Sends the participant's status to the controller.

This asynchronous function transmits the current participant configuration to the controller's URL endpoint. It handles both client and general exceptions to ensure robust communication with the controller, retrying in case of errors.

Functionality

Initiates a session to post participant data to the controller.
Logs the response status, indicating issues when status is non-200.
Retries after a short delay in case of connection errors or unhandled exceptions.

Returns:

Type	Description
	None

Notes

Uses the participant index to specify the User-Agent in headers.
Delays for 5 seconds upon general exceptions to avoid rapid retry loops.

Source code in nebula/addons/reporter.py

async def __report_status_to_controller(self):
    """
    Sends the participant's status to the controller.

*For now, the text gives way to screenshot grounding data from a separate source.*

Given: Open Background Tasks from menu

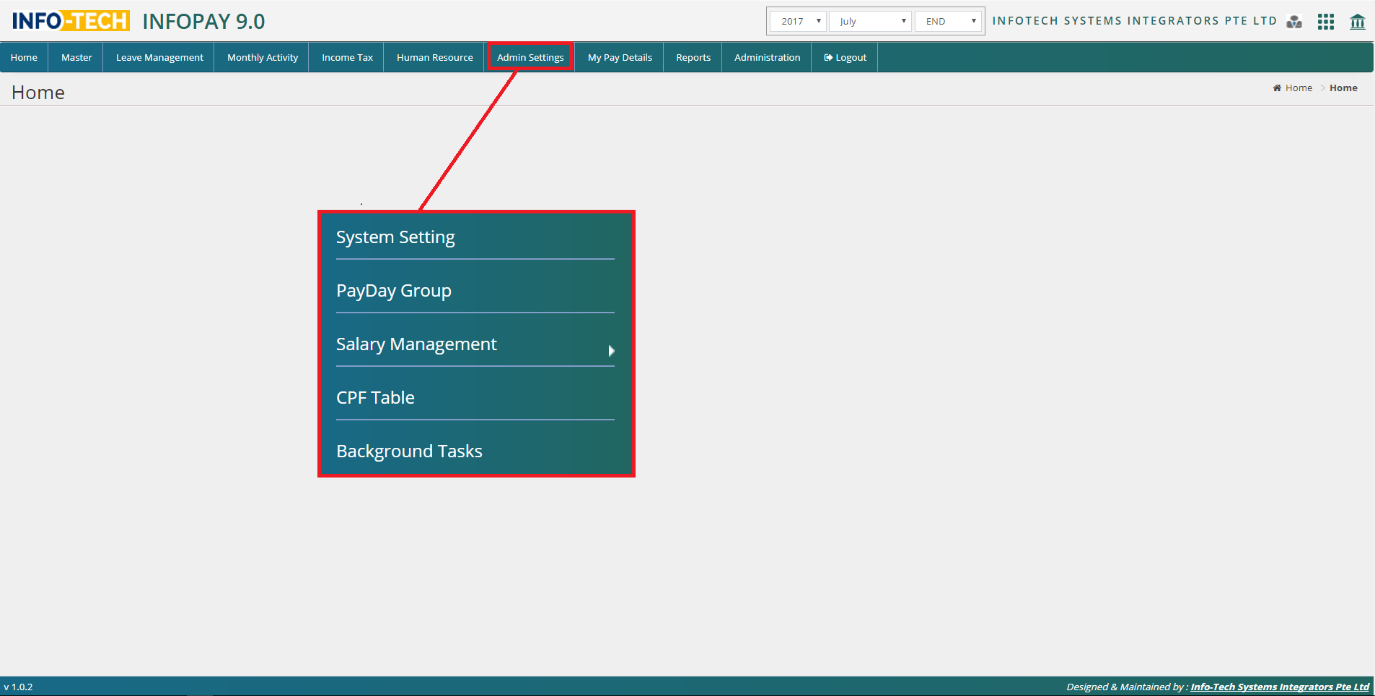Looking at the screenshot, I should click(x=409, y=451).
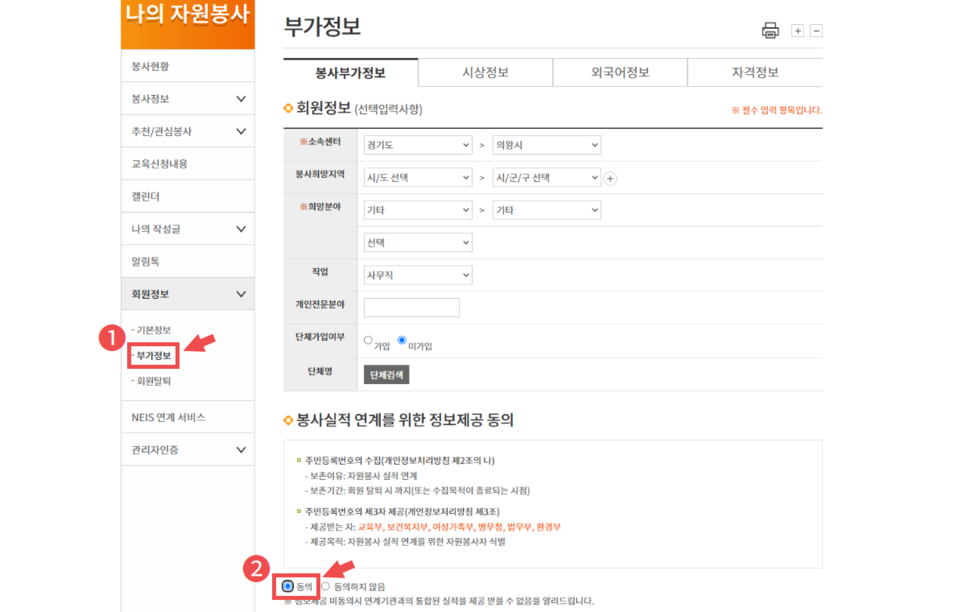Print the 부가정보 page
Viewport: 966px width, 612px height.
(x=770, y=30)
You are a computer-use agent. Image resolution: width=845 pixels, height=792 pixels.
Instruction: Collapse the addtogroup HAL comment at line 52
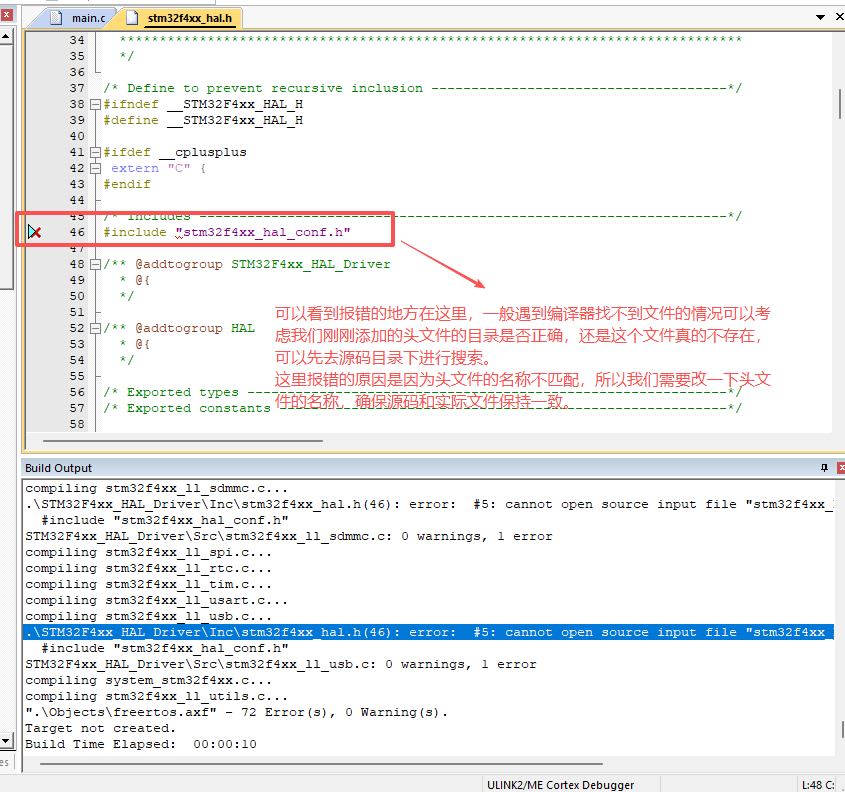[x=95, y=328]
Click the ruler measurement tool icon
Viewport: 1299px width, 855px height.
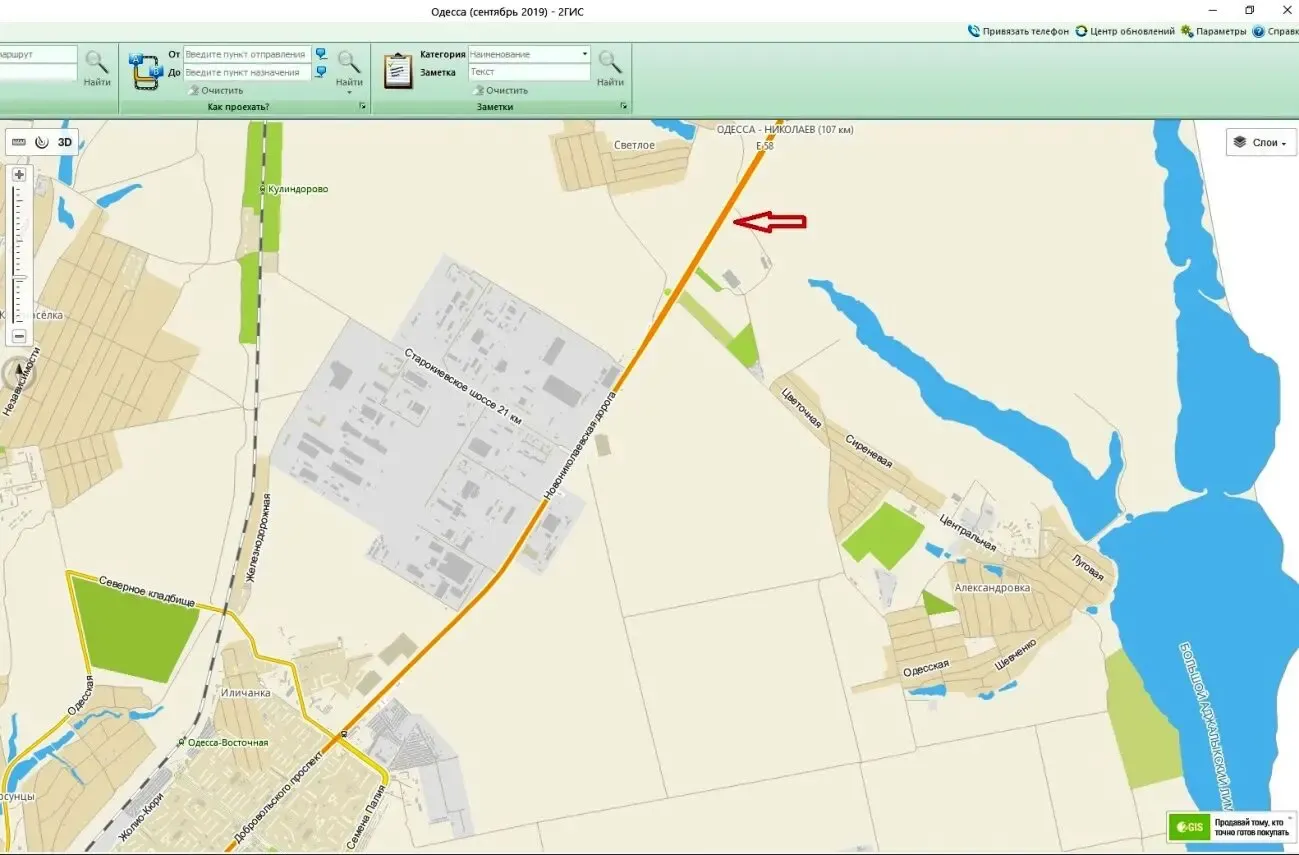18,142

    This asynchronous function transmits the current participant configuration to the controller's
    URL endpoint. It handles both client and general exceptions to ensure robust communication
    with the controller, retrying in case of errors.

    Functionality:
        - Initiates a session to post participant data to the controller.
        - Logs the response status, indicating issues when status is non-200.
        - Retries after a short delay in case of connection errors or unhandled exceptions.

    Parameters:
        - None (uses internal `self.config.participant` data to build the payload).

    Returns:
        - None

    Notes:
        - Uses the participant index to specify the User-Agent in headers.
        - Delays for 5 seconds upon general exceptions to avoid rapid retry loops.
    """
    try:
        async with (
            aiohttp.ClientSession() as session,
            session.post(
                self.url,
                data=json.dumps(self.config.participant),
                headers={
                    "Content-Type": "application/json",
                    "User-Agent": f"NEBULA Participant {self.config.participant['device_args']['idx']}",
                },
            ) as response,
        ):
            if response.status != 200:
                logging.error(
                    f"Error received from controller: {response.status} (probably there is overhead in the controller, trying again in the next round)"
                )
                text = await response.text()
                logging.debug(text)
    except aiohttp.ClientError:
        logging.exception(f"Error connecting to the controller at {self.url}")
    except Exception:
        logging.exception("Error sending status to controller, will try again in a few seconds")
        await asyncio.sleep(5)

`enqueue_data(name, value)` `async` ¶

Asynchronously enqueues data for reporting.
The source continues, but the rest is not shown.